* RECORDS PROVIDED
□ □ □

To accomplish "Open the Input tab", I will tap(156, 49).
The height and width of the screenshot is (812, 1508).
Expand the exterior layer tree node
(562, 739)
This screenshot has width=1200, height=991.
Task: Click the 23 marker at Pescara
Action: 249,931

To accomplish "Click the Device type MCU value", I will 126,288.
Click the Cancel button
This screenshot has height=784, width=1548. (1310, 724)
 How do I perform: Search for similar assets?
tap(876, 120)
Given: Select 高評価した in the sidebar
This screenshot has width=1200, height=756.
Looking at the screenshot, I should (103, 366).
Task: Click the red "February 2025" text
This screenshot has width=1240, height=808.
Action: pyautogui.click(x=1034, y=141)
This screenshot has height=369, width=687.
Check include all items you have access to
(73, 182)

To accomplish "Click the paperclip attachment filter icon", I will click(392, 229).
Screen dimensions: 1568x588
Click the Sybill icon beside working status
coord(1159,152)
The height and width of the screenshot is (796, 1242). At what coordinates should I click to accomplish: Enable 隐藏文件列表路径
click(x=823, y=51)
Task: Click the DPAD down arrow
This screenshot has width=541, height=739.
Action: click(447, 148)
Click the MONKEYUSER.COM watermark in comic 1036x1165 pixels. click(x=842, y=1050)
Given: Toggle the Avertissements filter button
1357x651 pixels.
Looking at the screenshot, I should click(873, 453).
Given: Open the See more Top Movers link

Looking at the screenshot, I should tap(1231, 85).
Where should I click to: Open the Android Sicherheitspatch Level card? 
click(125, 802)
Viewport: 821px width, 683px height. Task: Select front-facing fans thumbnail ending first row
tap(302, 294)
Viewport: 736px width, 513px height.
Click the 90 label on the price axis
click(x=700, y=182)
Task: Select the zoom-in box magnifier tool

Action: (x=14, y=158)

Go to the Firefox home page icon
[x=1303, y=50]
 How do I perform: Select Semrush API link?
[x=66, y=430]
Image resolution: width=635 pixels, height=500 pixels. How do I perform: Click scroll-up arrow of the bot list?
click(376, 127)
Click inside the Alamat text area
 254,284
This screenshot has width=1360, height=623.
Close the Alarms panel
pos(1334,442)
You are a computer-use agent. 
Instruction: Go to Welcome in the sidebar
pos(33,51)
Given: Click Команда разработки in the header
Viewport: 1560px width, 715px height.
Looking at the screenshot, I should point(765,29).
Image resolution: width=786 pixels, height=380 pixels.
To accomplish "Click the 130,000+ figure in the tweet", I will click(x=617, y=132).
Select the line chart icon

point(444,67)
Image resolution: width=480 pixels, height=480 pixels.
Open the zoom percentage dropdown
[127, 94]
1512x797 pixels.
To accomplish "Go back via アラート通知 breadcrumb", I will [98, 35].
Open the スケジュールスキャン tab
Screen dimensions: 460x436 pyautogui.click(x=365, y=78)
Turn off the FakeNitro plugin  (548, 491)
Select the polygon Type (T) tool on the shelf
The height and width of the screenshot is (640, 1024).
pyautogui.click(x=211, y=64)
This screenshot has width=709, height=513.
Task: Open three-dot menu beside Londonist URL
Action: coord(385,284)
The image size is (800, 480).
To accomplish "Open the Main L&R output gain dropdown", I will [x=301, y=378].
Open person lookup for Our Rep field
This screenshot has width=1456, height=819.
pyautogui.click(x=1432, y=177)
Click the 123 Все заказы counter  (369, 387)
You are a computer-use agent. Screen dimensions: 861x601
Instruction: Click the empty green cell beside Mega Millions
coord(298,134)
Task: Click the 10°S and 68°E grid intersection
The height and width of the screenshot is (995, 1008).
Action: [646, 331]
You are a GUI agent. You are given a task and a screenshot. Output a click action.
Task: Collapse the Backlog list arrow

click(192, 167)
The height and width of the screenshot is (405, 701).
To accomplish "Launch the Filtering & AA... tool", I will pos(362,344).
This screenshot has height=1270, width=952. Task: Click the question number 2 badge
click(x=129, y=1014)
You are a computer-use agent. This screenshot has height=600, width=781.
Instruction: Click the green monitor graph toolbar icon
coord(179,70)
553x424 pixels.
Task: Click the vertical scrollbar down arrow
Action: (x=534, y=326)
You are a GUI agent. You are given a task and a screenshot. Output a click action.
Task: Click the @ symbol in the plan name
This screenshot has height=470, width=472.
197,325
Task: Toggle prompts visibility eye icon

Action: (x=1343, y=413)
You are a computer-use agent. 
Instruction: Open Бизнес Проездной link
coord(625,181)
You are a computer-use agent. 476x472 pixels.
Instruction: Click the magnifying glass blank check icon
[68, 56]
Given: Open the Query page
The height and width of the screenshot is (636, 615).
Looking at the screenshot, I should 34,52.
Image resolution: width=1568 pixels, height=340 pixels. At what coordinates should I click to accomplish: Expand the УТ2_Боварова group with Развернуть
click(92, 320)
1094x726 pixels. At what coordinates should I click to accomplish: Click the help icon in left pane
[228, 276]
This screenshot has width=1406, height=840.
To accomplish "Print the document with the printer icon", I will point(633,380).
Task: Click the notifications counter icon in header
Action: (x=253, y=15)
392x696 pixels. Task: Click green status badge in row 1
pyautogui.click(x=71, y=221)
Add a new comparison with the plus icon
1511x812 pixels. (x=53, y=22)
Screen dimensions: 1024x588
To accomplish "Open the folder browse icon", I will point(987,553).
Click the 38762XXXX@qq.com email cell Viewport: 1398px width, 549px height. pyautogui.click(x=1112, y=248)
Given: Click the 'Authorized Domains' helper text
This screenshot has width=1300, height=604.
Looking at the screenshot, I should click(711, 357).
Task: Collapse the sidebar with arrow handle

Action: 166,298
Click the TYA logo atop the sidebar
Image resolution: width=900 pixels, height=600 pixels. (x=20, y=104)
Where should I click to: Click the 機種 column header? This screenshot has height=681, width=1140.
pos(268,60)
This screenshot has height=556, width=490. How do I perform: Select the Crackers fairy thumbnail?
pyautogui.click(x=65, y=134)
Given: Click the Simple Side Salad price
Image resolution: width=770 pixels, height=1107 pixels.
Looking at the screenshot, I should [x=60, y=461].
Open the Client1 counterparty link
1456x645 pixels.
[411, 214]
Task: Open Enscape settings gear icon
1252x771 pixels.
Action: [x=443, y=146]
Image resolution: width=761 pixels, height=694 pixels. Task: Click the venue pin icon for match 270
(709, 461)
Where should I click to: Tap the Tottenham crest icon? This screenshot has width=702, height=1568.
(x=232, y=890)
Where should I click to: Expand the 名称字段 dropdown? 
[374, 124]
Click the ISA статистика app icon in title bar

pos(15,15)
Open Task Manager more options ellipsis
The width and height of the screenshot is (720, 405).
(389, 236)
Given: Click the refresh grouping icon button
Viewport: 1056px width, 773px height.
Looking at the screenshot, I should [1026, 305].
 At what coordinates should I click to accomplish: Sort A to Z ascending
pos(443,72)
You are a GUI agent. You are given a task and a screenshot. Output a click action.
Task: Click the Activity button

□ □ □

* WHAT THE TASK ASKS
Output nothing but the lines from the one that contains "Where should I click to: Expand" through the final line of the entries above, exactly as they appear.

* RESULT
Where should I click to: Expand the 名称字段 dropdown? 
[374, 124]
Click the ISA статистика app icon in title bar

pos(15,15)
Open Task Manager more options ellipsis
The width and height of the screenshot is (720, 405).
(389, 236)
Given: Click the refresh grouping icon button
Viewport: 1056px width, 773px height.
Looking at the screenshot, I should [1026, 305].
 At what coordinates should I click to accomplish: Sort A to Z ascending
pos(443,72)
You are a GUI agent. You are given a task and a screenshot. Output a click action.
Task: Click the Activity button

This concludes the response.